FDA Issues Warning to Practitioners Using Pen Needles for Injections

Nurses, nurse practitioners and others cautioned in announcement

The FDA is providing recommendations to patients, caregivers, and health care providers to promote the safe use of pen needles used to inject medicines from pen injectors.

The FDA has received reports of patients using standard pen needles to inject insulin without removing the inner needle cover. In these cases, the inner cover stopped the needle from entering the skin and the patients did not get the insulin. Some patients developed high blood sugar (hyperglycemia) because the inner needle cover stopped them from getting insulin. One patient was hospitalized and died because of having blood sugar that was too high for too long.

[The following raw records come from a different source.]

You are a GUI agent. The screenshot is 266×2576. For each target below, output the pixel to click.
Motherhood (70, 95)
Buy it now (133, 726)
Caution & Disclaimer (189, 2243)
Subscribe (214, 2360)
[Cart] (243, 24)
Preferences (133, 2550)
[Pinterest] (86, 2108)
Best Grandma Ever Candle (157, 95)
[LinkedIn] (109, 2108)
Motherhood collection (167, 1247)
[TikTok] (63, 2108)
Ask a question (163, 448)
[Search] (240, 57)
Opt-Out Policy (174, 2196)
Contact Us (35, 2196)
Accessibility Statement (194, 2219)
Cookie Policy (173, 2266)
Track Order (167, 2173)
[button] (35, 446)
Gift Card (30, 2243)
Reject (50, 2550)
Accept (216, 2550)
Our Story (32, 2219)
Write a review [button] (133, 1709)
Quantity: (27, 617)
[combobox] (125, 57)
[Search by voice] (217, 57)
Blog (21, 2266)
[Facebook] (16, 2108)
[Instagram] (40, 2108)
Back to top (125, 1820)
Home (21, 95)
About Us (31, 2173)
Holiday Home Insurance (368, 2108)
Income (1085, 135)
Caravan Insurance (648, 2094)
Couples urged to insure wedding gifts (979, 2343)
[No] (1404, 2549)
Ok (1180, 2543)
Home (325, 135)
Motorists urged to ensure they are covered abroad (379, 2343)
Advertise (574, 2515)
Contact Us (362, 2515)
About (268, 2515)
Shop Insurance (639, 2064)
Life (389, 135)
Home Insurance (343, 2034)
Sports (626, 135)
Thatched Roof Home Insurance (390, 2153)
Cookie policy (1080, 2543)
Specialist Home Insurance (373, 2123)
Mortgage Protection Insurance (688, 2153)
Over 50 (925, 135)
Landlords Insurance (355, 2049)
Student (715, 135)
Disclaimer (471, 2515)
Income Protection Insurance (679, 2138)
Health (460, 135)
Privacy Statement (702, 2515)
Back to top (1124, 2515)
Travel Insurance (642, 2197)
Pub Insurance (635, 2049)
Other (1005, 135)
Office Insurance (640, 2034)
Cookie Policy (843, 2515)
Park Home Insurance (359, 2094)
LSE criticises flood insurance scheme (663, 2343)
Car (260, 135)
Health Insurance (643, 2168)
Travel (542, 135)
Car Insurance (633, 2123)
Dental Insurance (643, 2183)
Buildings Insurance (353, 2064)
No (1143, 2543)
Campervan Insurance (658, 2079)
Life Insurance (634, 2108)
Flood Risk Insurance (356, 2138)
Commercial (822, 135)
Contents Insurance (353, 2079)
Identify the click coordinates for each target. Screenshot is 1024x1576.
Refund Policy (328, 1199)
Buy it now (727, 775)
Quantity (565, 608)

To help people use pen needles safely, the FDA recommends these actions:

  • Each time you get a new box of pen needles, check to see if they are the same type as the ones you were trained to use. If not, ask your health care provider to show you how to use this new type properly.
  • If you use a standard pen needle with an outer cover and an inner needle cover, be sure to remove both covers before use.
  • If you feel like your medicine from the pen injector is not working, talk to your health care provider.
    • For example, if you have diabetes and your blood sugar levels are high after insulin injections, contact your health care provider to talk about your injection technique, insulin dosage, and other things that can affect your blood sugar levels.
  • If you have any questions about your pen needle, contact your health care provider.